Ahead of the committee vote, supporters said privately that they expected a close vote on the House floor due to concerns from African American lawmakers that provisions to provide expungement were more complicated than had originally been envisioned.
After pushback from fellow lawmakers, law enforcement and other interests, the bill's sponsors tweaked their original proposal to win broader support, limiting possession of homegrown cannabis to patients in the state's medical marijuana program and toning down provisions dealing with expungement of criminal records.
The bill would allow employers to maintain a "zero tolerance" policy for cannabis in the workplace and would create a task force through the Illinois State Police to examine ways to enforce DUI laws involving marijuana use.
Those changes won a handful of Republican votes in the Senate, and GOP Rep. David Welter of Morris has signed on as a co-sponsor in the House.
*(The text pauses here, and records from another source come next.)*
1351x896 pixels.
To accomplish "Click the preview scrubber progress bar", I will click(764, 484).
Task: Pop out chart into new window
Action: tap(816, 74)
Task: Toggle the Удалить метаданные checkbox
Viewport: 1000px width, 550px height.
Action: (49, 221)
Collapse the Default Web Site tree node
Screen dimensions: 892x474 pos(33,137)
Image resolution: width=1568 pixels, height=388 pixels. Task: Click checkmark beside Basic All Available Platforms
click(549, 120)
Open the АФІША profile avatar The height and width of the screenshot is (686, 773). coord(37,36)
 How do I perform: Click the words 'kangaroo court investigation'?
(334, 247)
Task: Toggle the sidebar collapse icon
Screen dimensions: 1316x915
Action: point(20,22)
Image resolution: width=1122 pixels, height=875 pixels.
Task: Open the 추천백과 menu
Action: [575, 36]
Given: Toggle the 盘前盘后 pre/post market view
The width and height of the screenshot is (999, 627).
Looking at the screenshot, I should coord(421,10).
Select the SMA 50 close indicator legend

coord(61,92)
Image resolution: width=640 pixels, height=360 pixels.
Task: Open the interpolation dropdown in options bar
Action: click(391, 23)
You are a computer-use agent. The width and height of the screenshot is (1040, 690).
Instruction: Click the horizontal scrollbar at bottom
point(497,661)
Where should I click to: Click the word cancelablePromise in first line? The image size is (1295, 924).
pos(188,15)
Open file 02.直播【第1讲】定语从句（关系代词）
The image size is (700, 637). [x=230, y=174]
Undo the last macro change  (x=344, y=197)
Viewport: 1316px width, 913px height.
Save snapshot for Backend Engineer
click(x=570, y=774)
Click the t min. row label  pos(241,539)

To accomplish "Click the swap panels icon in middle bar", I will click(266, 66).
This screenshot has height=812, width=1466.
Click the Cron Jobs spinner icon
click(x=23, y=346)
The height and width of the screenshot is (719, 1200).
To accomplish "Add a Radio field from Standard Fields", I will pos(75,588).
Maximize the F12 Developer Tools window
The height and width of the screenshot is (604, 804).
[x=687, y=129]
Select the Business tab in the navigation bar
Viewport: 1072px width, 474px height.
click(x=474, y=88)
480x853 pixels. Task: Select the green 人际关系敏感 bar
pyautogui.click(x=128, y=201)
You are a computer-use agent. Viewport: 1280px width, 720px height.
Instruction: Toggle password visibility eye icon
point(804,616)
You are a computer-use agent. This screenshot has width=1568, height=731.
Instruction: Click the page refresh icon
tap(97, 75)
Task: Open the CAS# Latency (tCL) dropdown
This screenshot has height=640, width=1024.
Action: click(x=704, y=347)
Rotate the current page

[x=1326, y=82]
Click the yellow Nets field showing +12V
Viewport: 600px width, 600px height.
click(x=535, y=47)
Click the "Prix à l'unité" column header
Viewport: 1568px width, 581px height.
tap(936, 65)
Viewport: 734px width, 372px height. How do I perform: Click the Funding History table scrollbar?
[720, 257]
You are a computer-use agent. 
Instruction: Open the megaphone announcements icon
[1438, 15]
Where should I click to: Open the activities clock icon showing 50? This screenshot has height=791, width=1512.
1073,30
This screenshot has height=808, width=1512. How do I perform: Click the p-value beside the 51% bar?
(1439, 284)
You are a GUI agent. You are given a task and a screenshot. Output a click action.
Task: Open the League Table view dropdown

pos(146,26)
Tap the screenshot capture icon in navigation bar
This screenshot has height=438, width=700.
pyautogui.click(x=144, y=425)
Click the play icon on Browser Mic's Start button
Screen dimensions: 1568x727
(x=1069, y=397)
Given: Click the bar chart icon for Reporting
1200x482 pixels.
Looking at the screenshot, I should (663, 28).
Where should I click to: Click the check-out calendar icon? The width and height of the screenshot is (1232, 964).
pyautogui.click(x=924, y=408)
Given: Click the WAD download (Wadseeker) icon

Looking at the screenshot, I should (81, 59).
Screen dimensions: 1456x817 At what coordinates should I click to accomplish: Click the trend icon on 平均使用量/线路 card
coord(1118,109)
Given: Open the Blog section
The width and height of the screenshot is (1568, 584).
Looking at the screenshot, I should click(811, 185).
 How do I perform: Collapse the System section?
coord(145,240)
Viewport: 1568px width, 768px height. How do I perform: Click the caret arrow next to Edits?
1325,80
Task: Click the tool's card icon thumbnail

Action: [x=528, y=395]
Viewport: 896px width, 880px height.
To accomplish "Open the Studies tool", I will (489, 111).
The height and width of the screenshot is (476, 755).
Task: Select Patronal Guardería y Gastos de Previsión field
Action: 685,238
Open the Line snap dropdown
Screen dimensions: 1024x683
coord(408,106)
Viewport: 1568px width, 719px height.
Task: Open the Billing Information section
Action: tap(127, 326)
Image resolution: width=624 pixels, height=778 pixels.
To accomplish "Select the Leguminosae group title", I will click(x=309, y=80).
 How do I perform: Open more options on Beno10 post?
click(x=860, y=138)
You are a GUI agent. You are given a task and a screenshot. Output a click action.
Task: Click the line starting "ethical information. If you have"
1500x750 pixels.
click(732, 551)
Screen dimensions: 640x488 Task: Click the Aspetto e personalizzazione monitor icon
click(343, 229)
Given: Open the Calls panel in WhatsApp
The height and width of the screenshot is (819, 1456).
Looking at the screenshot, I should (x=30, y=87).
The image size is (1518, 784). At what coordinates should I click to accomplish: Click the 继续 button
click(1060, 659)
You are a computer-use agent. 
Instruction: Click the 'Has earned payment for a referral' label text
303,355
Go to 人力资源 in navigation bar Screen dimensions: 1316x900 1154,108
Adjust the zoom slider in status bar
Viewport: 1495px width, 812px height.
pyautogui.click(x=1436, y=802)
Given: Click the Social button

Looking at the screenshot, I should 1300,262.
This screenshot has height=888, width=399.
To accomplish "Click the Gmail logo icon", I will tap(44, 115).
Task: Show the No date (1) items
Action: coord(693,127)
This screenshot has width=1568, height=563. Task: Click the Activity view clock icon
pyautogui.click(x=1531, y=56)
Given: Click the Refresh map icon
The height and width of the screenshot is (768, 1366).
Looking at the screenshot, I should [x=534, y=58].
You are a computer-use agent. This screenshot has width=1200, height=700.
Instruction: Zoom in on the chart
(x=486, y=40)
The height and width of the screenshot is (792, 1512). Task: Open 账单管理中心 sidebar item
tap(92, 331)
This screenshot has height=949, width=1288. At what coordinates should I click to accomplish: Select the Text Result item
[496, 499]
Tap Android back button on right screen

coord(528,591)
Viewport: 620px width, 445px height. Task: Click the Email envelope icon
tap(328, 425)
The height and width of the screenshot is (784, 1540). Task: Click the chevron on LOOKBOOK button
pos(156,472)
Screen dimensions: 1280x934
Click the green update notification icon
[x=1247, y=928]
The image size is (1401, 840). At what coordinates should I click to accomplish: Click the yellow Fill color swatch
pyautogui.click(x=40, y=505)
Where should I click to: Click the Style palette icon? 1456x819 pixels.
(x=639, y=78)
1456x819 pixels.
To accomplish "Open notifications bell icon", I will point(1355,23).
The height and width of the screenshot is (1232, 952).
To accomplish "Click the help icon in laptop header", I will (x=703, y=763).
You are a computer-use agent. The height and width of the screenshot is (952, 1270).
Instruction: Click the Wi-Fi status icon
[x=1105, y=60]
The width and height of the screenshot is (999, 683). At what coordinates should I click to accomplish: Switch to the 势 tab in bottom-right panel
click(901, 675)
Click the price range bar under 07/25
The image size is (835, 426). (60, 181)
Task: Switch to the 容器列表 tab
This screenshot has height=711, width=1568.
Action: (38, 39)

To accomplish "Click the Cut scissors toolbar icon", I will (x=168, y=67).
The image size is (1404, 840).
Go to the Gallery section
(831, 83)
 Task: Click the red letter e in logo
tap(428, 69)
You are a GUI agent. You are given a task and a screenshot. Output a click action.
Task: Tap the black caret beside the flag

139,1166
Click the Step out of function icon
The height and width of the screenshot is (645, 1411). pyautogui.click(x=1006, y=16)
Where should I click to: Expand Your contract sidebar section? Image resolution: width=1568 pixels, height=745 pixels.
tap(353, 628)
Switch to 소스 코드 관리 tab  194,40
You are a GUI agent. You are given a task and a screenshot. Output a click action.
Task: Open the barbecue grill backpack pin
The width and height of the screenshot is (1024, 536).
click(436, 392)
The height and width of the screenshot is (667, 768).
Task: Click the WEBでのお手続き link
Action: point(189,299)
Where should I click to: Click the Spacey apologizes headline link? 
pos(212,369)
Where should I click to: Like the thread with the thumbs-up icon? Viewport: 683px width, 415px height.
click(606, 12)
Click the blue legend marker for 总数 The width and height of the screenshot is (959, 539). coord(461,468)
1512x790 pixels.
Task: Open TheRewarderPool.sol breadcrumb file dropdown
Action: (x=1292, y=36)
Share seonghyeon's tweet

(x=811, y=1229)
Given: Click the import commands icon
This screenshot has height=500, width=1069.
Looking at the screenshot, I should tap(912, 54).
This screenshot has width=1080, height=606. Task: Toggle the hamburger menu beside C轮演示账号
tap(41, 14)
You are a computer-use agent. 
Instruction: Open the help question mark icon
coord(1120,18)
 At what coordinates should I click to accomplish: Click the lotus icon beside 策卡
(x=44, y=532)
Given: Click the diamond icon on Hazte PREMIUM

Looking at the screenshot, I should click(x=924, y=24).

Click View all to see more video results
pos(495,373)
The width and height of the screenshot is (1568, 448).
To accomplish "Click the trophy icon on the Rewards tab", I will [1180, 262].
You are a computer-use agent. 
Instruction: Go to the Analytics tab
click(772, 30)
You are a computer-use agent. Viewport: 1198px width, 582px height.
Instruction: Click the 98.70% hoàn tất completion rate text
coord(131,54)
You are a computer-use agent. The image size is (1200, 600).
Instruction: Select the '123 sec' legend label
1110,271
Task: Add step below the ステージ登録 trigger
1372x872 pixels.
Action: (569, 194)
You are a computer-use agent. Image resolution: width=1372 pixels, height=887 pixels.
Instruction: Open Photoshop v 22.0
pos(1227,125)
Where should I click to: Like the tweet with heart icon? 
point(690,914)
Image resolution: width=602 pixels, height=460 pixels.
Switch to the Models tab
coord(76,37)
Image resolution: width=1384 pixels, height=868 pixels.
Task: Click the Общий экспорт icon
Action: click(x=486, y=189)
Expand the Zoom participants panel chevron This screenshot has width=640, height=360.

To allow for pardons and expungement, Pritzker's office said the state police would identify past convictions for up to 30 grams, including possession and manufacturing and intent to deliver, as long as such convictions are not associated with a violent crime.
After local state's attorneys have an opportunity to object, the state's Prisoner Review Board would make a recommendation to the governor on whether to issue a pardon. If a pardon is issued, the attorney general would seek expungement of the related records in court.
For cases involving up to 500 grams possession, local state's attorneys can ask a court to vacate those convictions as can individuals, represented by legal aid.